An eruption at the Mayon volcano in the Philippines could be imminent, with a second lava flow spotted as dozens of tremors have shaken the region.

An aerial survey taken of Mayon, situated in the province of Albay, showed the volcano is still showing signs of increased seismic activity although the lava flow has stopped.

A volcanologist at the Philippine Institute of Volcanology and Seismology (Phivolcs), Eduardo Laguerta, said: "The lava flow could be an indication of an imminent eruption, just like in 1984, when after the lava flow had been spotted, within two weeks the volcano erupted."
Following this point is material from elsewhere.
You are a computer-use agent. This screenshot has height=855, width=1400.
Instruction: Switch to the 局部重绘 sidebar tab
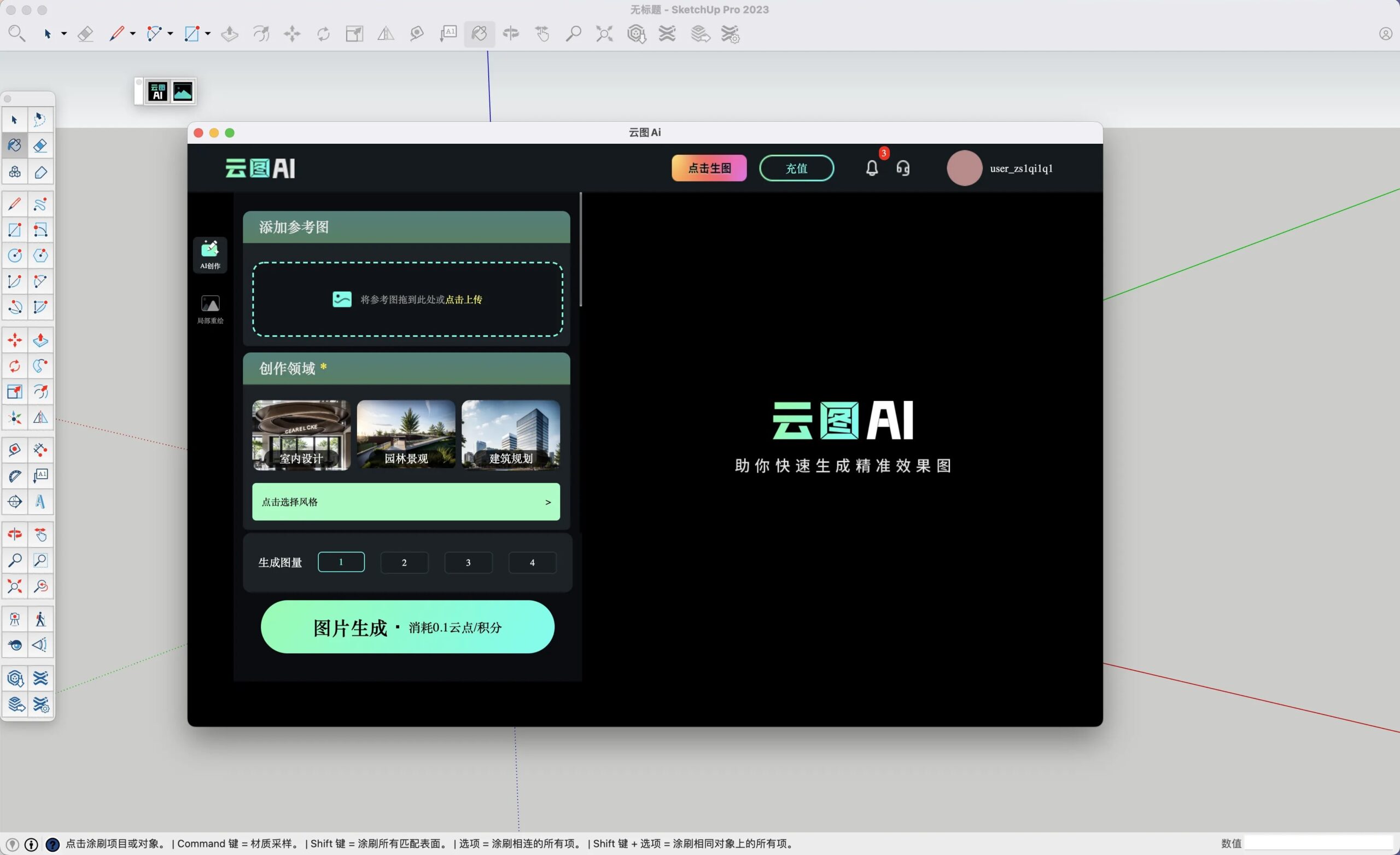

This is the second lava flow to be observed from Mayon in two weeks. The first was seen on 12 October, the first since Mayon started showing activity in mid-September.
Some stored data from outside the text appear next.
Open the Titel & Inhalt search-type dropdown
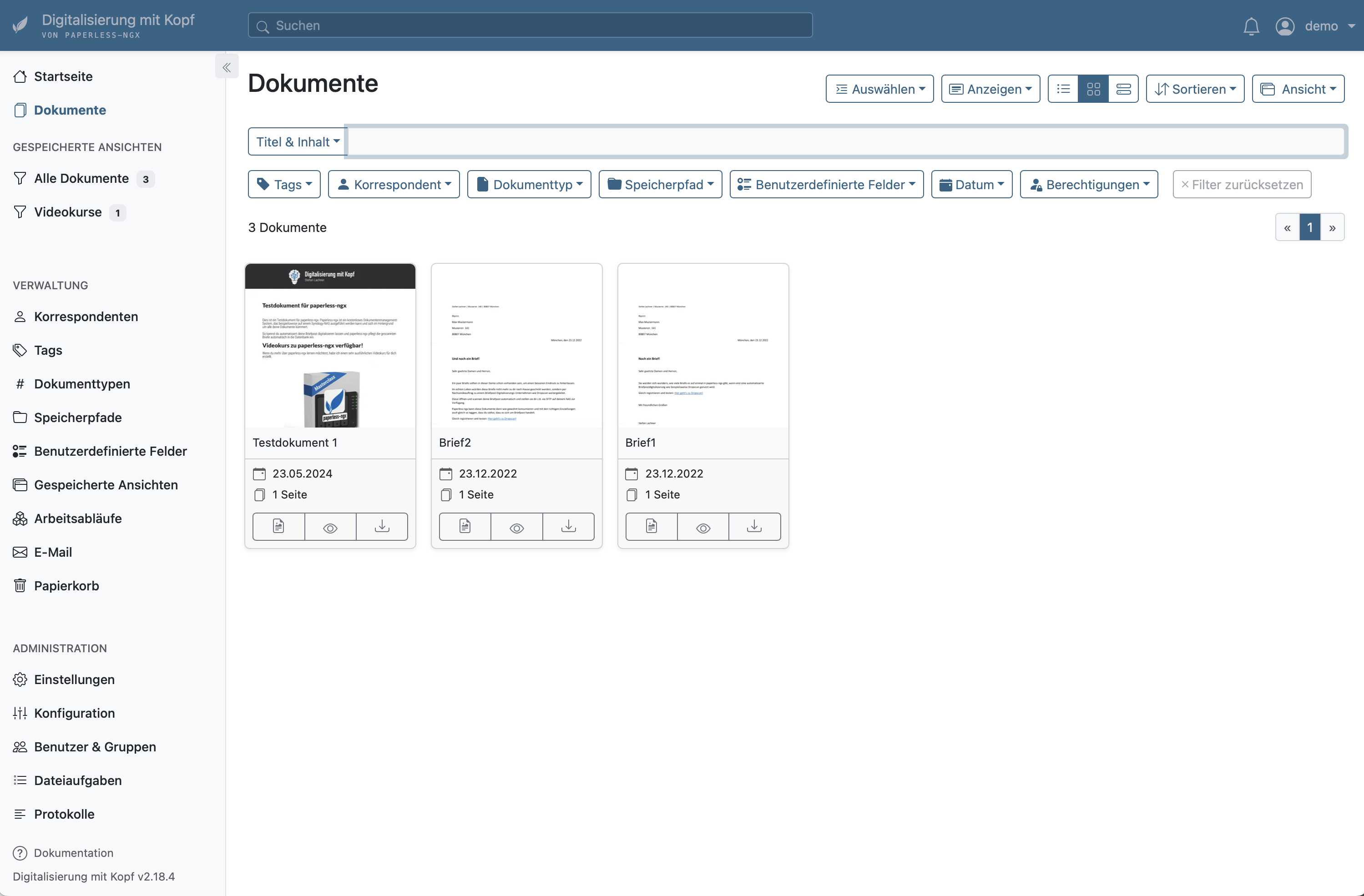297,141
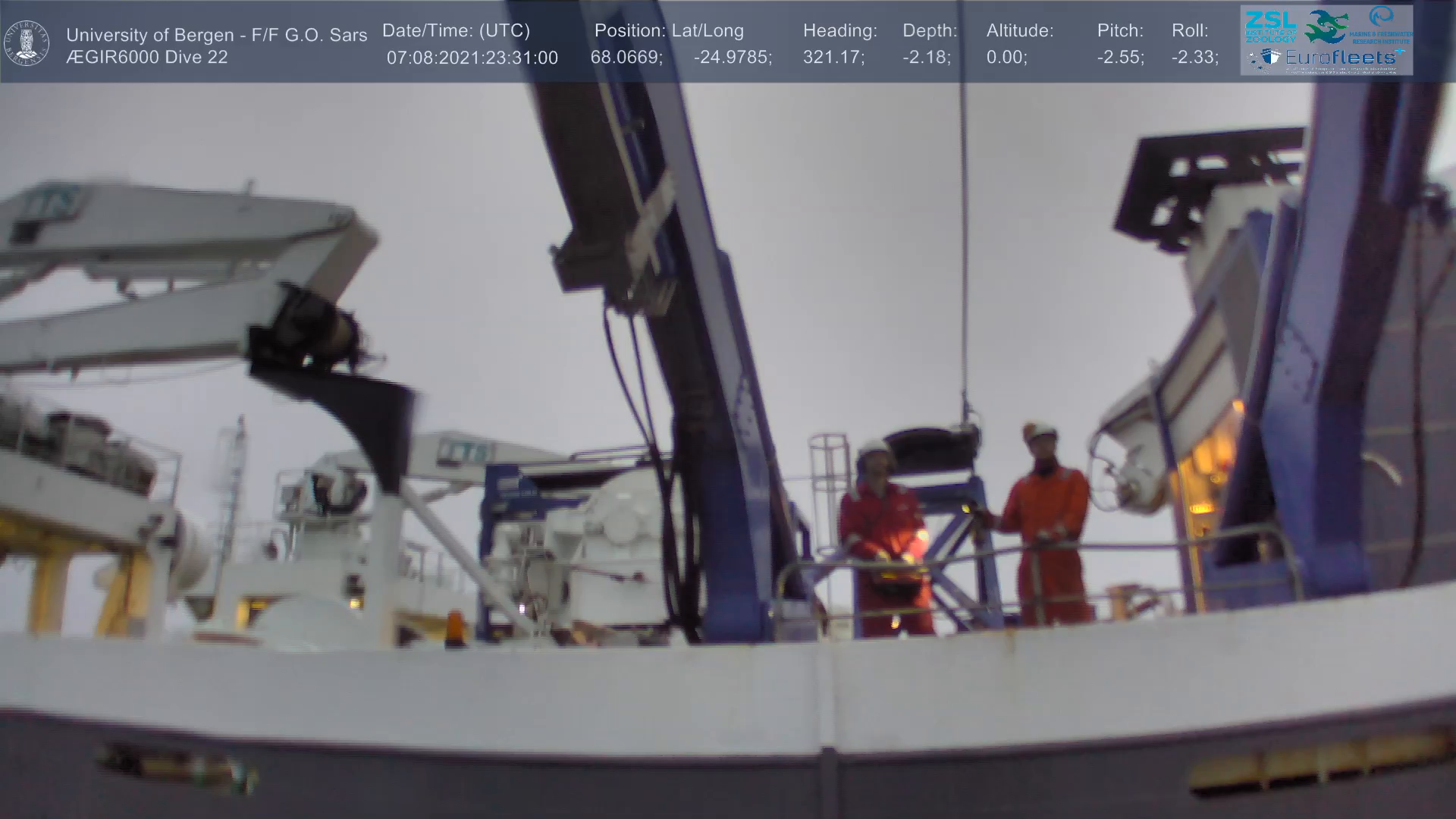
Task: Click the ZSL Institute of Zoology logo
Action: (1270, 26)
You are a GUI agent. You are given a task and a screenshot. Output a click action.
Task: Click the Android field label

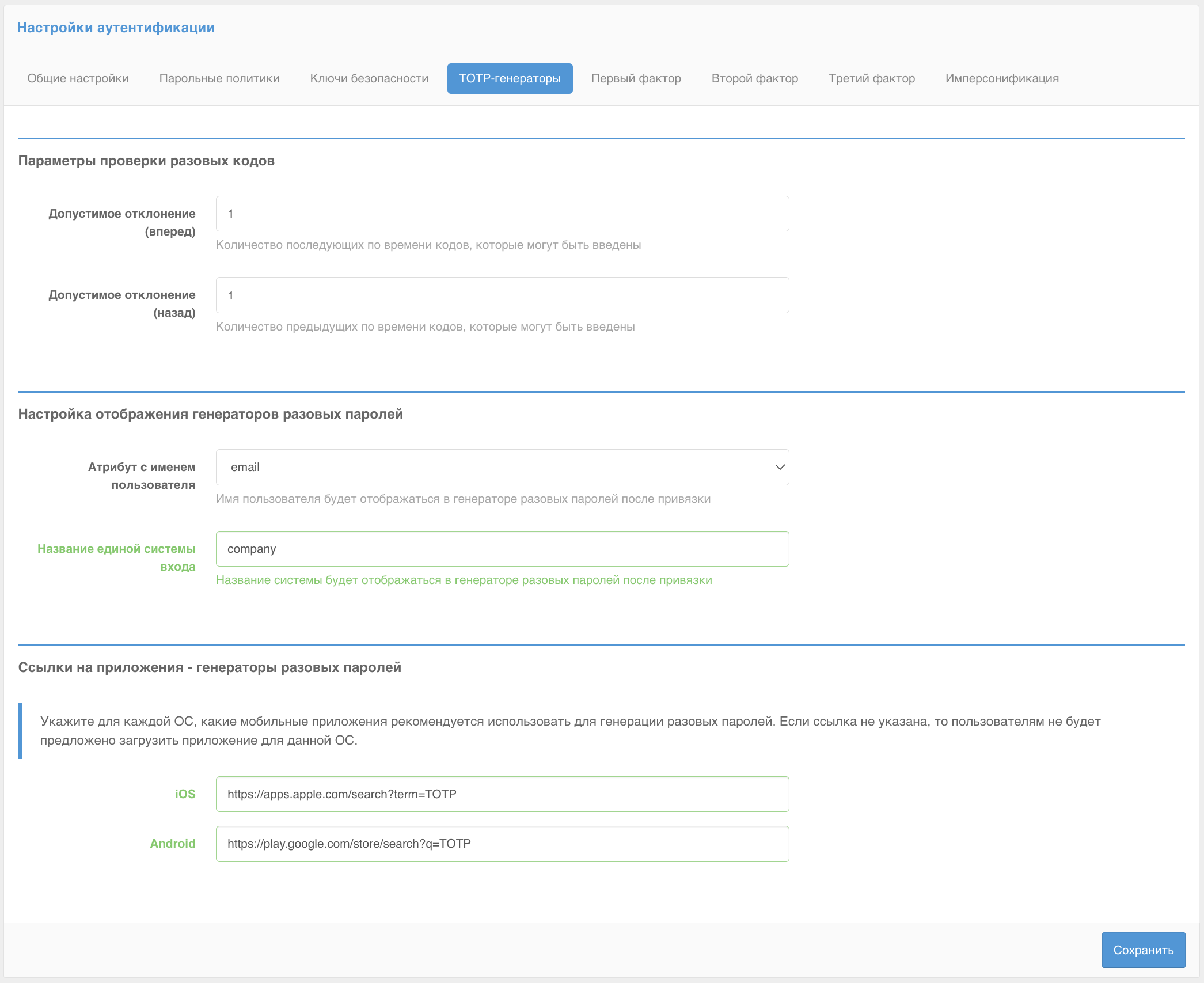click(173, 844)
In 1984, more than 73,000 people were evacuated from the danger zones as recommended by scientists. Over 54,000 individuals have been evacuated within the six-km permanent danger zone so far.
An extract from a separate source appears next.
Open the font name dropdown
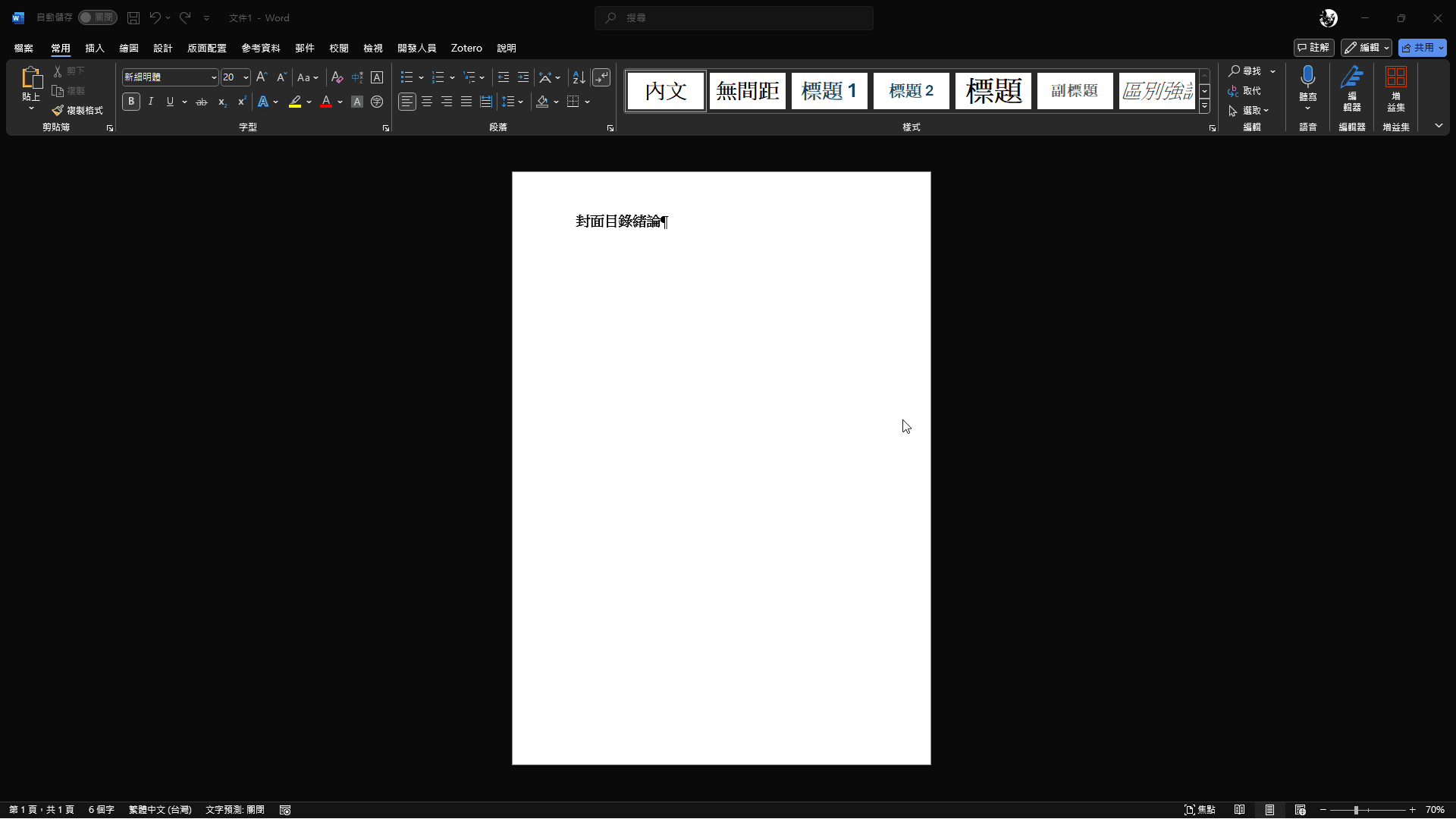 coord(214,77)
On Monday night, the alert level was raised to a three, suggesting magma is at the crater of the volcano and a hazardous eruption is possible within weeks.

The Most Active Volcano in the Philippines

Phivolcs told GMA News it had observed a moderate emission of white steam plumes drifting from the volcano. It also noted a faint crater glow from the centre of the dome, measuring the new lava flow to be between 300m and 400m long.

The institute said this indicates Mayon is in a "state of unrest" due to the movement of "potentially eruptible magma".

In the last 24 hours, Phivolcs has recorded 45 volcanic earthquakes and 270 rockfall events.

Rolling rockfall within the uppermost reaches of the Bonga Gully indicates that the summit lava dome is breaching the crater in its southeastern side.

"It's already erupting, but not explosive," said Renato Solidum, Phivolcs executive director. "Currently, the activity is just lava coming down. If there is an explosion, all sides of the volcano are threatened."

New ash deposits have been spotted at the slopes of Mayon and last week, sulfur dioxide emission was recorded at 272 tons a day.

Mount Mayon, a popular tourist site known for its near-perfect cone, is considered as the most active volcano in the Philippines. It has erupted 50 times in the last 500 years, sometimes violently.

In May 2013, the volcano suddenly released ash which killed five climbers who had ventured near the summit despite danger warnings.